It shows that OPENSSL has been successfully installed to the specified directory by checking:

$ ls /usr/local/opt/openssl@1.1/lib/libcrypto.1.1.dylib
ls: /usr/local/opt/openssl@1.1/lib/libcrypto.1.1.dylib: No such file or directory

If the file does not exist, you need to install the version of OPENSSL corresponding with what printed by otool. For example, it shown here as openssl@1.1:

$ brew install openssl@1.1

After the installation is complete, you can start EMQX normally.

SSL Connection Error

Phenomenon

The client cannot establish an SSL connection with EMQX.

Solution

You can use the keywords in the EMQX log to perform simple troubleshooting. For the EMQX log related content, please refer to: Log and Trace.

1. certificate_expired

   The certificate_expired keyword appears in the log, indicating that the certificate has expired, please renew it in time.

2. no_suitable_cipher

   The no_suitable_cipher keyword appears in the log, indicating that a suitable cipher suite was not found during the handshake process. The possible reasons are that the certificate type does not match the cipher suite, the cipher suite supported by both the server and the client was not found, and so on.

3. handshake_failure

   The handshake_failure keyword appears in the log. There are many reasons, which may be analyzed in conjunction with the error reported by the client. For example, the client may find that the connected server address does not match the domain name in the server certificate.

4. unknown_ca

   The unknown_ca keyword appears in the log, which means that the certificate verification fails. Common reasons are that the intermediate CA certificate is omitted, the Root CA certificate is not specified, or the wrong Root CA certificate is specified. In the two-way authentication, we can judge whether the certificate configuration of the server or the client is wrong according to other information in the log. If there is a problem with the server certificate, the error log is usually:

   {ssl_error,{tls_alert,{unknown_ca,"TLS server: In state certify received CLIENT ALERT: Fatal - Unknown CA\n"}}}

   When you see CLIENT ALERT, you can know that this is a warning message from the client, and the server certificate fails the client's check.

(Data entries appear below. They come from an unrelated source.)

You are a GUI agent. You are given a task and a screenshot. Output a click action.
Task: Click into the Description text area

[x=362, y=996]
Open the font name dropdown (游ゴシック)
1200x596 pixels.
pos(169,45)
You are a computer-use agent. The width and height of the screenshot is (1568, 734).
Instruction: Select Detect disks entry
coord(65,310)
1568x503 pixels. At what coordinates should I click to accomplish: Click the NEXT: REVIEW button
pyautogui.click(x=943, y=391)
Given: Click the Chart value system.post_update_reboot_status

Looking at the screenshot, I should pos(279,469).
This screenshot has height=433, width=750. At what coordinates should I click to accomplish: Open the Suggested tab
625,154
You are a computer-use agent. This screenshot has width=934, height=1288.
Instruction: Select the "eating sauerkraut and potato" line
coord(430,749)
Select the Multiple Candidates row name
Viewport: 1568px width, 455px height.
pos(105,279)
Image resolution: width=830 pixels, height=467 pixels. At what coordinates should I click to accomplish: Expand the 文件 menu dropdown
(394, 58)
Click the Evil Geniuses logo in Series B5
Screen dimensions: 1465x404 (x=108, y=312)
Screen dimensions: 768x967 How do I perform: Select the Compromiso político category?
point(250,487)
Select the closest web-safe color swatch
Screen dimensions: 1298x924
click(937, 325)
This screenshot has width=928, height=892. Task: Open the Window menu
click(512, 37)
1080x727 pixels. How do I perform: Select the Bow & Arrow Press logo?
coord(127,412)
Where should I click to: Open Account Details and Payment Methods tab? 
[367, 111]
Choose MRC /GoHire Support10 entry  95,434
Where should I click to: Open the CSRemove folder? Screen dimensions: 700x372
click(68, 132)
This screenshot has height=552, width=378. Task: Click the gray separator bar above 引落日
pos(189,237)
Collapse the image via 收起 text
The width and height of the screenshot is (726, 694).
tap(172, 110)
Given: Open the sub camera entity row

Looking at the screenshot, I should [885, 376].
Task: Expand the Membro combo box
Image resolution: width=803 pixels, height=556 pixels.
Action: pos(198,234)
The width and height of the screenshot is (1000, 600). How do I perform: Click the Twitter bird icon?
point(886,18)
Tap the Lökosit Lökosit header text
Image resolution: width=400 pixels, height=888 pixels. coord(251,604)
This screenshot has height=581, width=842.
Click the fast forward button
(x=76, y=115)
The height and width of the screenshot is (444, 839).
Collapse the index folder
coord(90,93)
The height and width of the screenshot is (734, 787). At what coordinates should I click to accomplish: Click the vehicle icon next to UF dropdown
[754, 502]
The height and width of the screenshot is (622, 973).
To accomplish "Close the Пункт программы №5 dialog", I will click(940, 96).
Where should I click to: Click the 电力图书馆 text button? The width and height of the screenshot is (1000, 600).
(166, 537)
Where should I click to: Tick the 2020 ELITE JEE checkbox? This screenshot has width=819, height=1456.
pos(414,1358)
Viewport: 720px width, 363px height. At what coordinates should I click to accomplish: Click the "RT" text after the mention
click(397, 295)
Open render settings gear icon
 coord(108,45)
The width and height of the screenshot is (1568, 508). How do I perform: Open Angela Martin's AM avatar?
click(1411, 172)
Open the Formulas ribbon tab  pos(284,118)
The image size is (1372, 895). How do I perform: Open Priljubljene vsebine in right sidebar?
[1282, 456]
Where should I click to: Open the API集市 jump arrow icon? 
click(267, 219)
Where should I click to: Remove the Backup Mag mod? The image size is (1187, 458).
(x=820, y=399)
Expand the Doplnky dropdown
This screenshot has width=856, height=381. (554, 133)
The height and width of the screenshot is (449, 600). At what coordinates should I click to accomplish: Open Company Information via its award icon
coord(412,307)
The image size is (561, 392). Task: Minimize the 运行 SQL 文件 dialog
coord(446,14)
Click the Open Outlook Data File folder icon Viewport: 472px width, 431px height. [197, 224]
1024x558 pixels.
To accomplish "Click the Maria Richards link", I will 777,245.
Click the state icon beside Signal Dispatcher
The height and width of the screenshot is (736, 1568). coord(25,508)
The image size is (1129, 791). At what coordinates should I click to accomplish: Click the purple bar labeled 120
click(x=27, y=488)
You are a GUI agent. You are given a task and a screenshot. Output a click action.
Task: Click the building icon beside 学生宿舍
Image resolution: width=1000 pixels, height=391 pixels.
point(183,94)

   If there is a problem with the client certificate, the error log is usually:

   {ssl_error,{tls_alert,{unknown_ca,"TLS server: In state certify at ssl_handshake.erl:1887 generated SERVER ALERT: Fatal - Unknown CA\n"}}}

   When you see SERVER ALERT, you can know that the server finds that the certificate cannot pass the authentication when checking the client certificate, and the client will receive a warning message from the server.

5. protocol_version

   The protocol_version keyword appears in the log, indicating a mismatch between the TLS protocol versions supported by the client and server.

How to use EMQX?

EMQX Broker is free and it can be download at https://www.emqx.com/en/try?product=broker.

EMQX Enterprise can be downloaded and evaluated for free. You can download it from https://www.emqx.com/en/try?product=enterprise, and then apply trial license at https://www.emqx.com/en/apply-licenses/emqx.

Also you can use the EMQX enterprise version through public cloud service.

• AWS

How to update EMQX license?

You need to two steps:

1. The license file will be sent by email, find the attached zip file and unzip it.

2. Extract the license file (emqx.lic) from the zip file to a directory readable by the EMQX user.

After the extraction is complete, the license needs to be reloaded from the command line to complete the update:

emqx ctl license reload [license file path]

The update commands for different installation modes:

## zip packages
./bin/emqx ctl license reload path/to/emqx.lic

## DEB/RPM
emqx ctl license reload path/to/emqx.lic

## Docker
docker exec -it emqx-ee emqx ctl license reload path/to/emqx.lic

TIP

On a multi-node cluster, the emqx ctl license reload command needs to be executed only on one of the nodes, as the license will be replicated and applied to all members. Each one will contain a copy of the new license under the configured data directory for EMQX, as well as a backup of the old license, if any.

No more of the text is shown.